Glatirameracetat
Glatirameracetat
Glatirameracetat wird von der Multiple Sklerose-Therapie-Konsensus-Gruppe (MSTKG) in ihren überarbeiteten Empfehlung von 2001 erstmals als eine Alternative zu den Interferon beta-Präparaten beim schubförmigen Verlauf der Multiplen Sklerose angesehen. Die früher auch Copolymer-1 genannte Substanz ist ein synthetisches Gemisch aus kurzen Eiweißen (Polypeptiden), das dem basischen Myelinprotein der Nervenhülle ähnlich ist. Auf Grund dieser Ähnlichkeit scheint es auf verschiedenen Ebenen die Autoimmunreaktion des Körpers gegen die Myelinschicht unterdrücken zu können. Glatirameracetat ist in Deutschland seit September 2001 für die Basistherapie der schubförmigen Multiplen Sklerose zugelassen. Es wird täglich in einer Dosis von 20 mg unter die Haut gespritzt.

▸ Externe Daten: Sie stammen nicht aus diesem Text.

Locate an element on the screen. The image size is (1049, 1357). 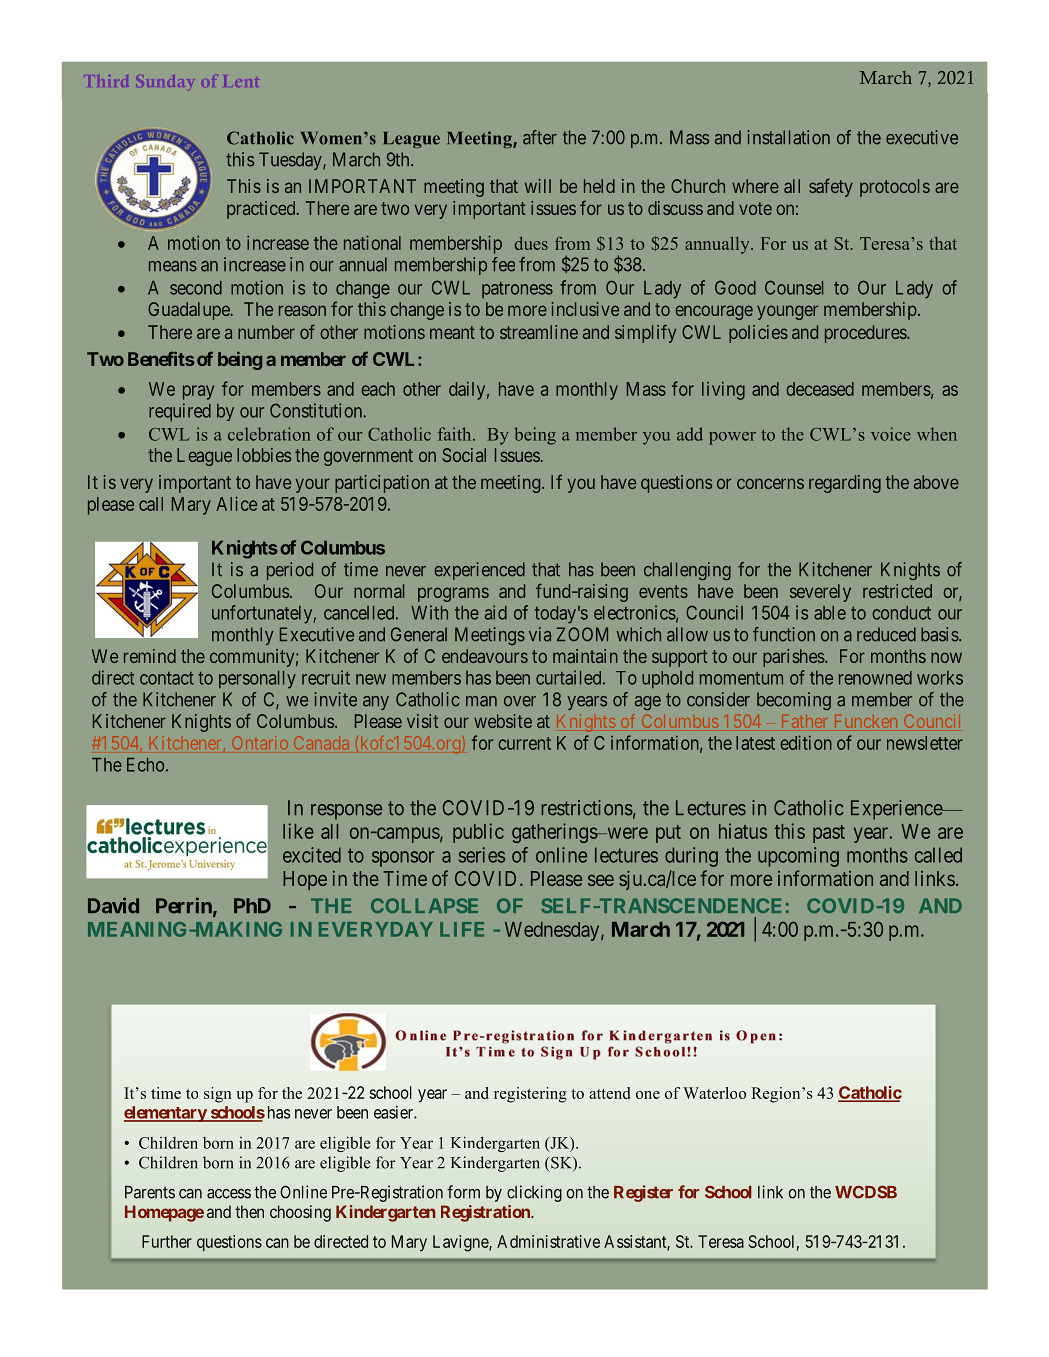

Die Wirksamkeit von Glatirameracetat ist inzwischen in mehreren Studien belegt worden: Bei einer schubförmigen MS reduziert es die Schubfrequenz gegenüber einem Plazebo um ca. 30 Prozent. In neueren Studien wird jedoch nicht nur der Einfluss der Medikamente auf die Schubfrequenz, sondern auch mit Hilfe der Kernspintomographie auf die Bildung der Nervenläsionen untersucht. Nach einer aktuellen Untersuchung zeigt Glatirameracetat ab dem sechsten Behandlungsmonat auch hier einen Effekt. Auf Grund dieses Ergebnisses hatte die MSTKG 2001 ihre Empfehlungen geändert. Sie geht heute davon aus, dass Glatirameracetat nicht nur die Schubfrequenz reduziert, sondern darüber hinaus eine sich langsam aufbauende, positive Wirkung auf die Entwicklung der Nervenläsionen hat. Sein Therapieeffekt tritt allerdings im Vergleich zu den Interferon beta-Präparaten deutlich verzögert ein, sodass auch kurz nach Therapiebeginn noch Schübe auftreten können.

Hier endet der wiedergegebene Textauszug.